Retype the lines starting at the one containing "Image resolution: width=1036" and ending at the one containing "(x=258, y=504)", both included, and leave out any pictures.

— BEGIN Supplied records —

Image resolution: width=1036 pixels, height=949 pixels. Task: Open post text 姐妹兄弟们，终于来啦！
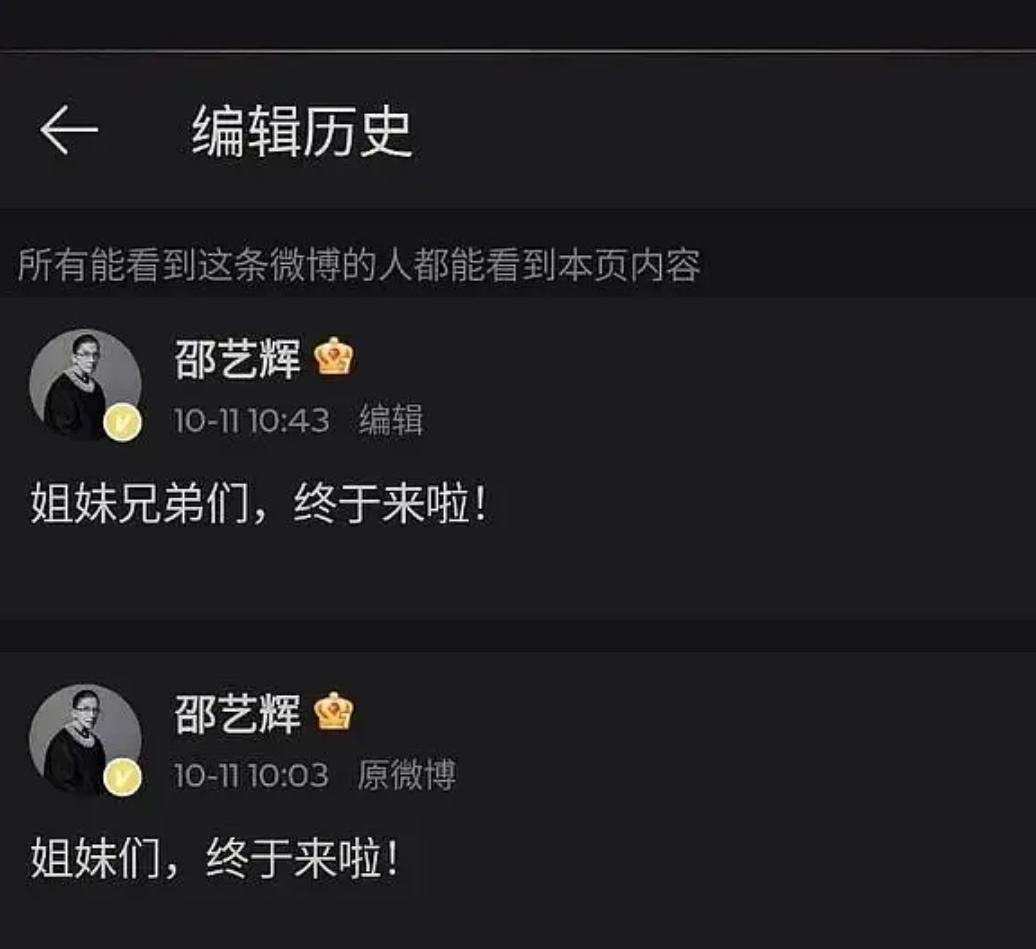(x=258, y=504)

— END Supplied records —
— BEGIN Supplied records —

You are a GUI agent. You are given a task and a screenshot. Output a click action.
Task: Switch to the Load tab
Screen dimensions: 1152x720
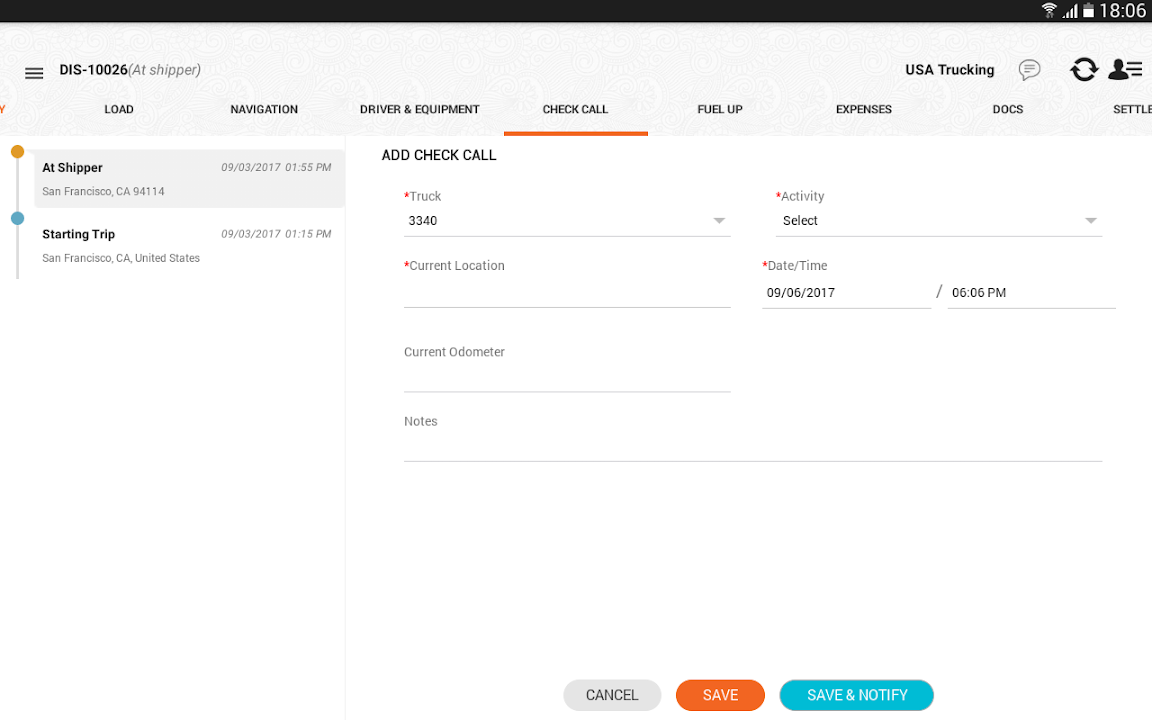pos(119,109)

— END Supplied records —

Full response:
Image resolution: width=1036 pixels, height=949 pixels. Task: Open post text 姐妹兄弟们，终于来啦！
(x=258, y=504)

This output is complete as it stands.